The exam also screens for peripheral artery disease (PAD), where narrowed arteries reduce blood flow, slowing the body’s ability to heal and fight infection. When neuropathy is combined with poor blood flow, the risk of a wound progressing to a major complication rises. A comprehensive foot examination is recommended at least once a year for all individuals with diabetes, while those identified as high-risk require more frequent checks.

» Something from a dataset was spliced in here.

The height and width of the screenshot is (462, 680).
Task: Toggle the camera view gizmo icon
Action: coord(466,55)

Components of the Diabetic Foot Exam

The comprehensive diabetic foot exam begins with a thorough visual inspection. The healthcare provider examines the skin for dryness, cracks, or color changes, and looks for early indicators of trouble like calluses, corns, or fissures between the toes. They also check for foot deformities, such as bunions or hammertoes, which create high-pressure areas and increase the risk of skin breakdown.

Neurological Assessment

The neurological assessment focuses on detecting the loss of protective sensation. This is typically done using the 10-gram Semmes-Weinstein monofilament test. The clinician applies the flexible nylon filament to specific points on the bottom of the foot, applying pressure until the filament bends, and the patient reports whether they feel the touch.

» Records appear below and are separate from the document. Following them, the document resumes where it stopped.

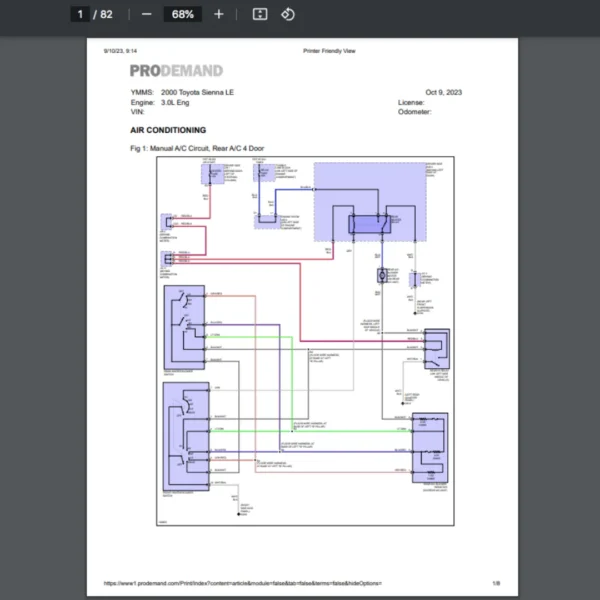Click the 2000 Toyota Sienna LE text
600x600 pixels.
201,92
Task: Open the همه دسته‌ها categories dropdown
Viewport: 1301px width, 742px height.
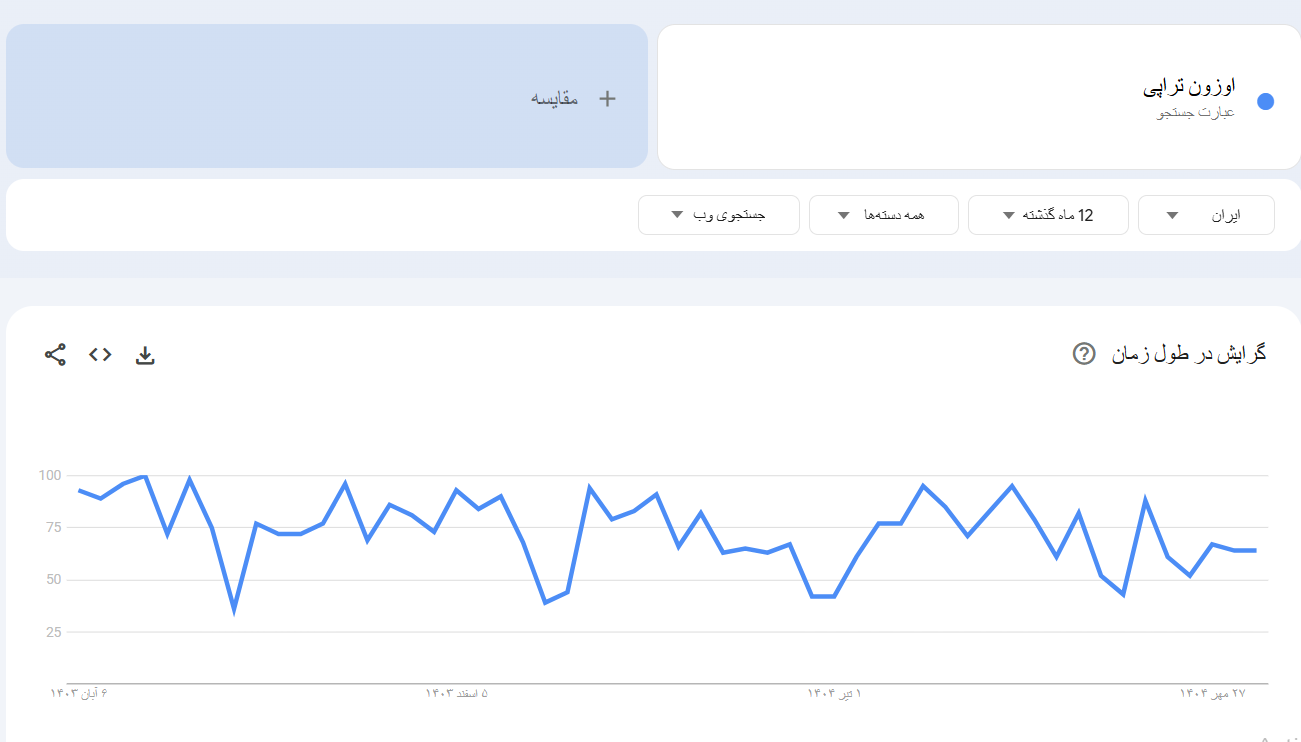Action: tap(883, 215)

The inability to feel the monofilament indicates the patient has lost the ability to sense minor trauma, a major risk factor for ulceration. This test is supplemented by a vibration perception check, using a tuning fork placed against a bony prominence, such as the big toe joint, to assess larger nerve fiber function. The ankle reflex assessment, checking the Achilles tendon reflex, is another standard neurological check.

Vascular Assessment

A vascular assessment checks for adequate blood flow to the feet. This involves palpating the two main pulses: the dorsalis pedis pulse (on the top of the foot) and the posterior tibial pulse (behind the ankle bone). The pulses are characterized as present or absent, and their strength is noted.

The clinician may also check the capillary refill time, the speed at which color returns to the skin after pressure is applied to a toenail. Delayed color return suggests sluggish circulation, pointing to potential peripheral artery disease. If pulses are absent or weak, further testing, like an Ankle Brachial Index (ABI) measurement, may be recommended to quantify circulatory impairment.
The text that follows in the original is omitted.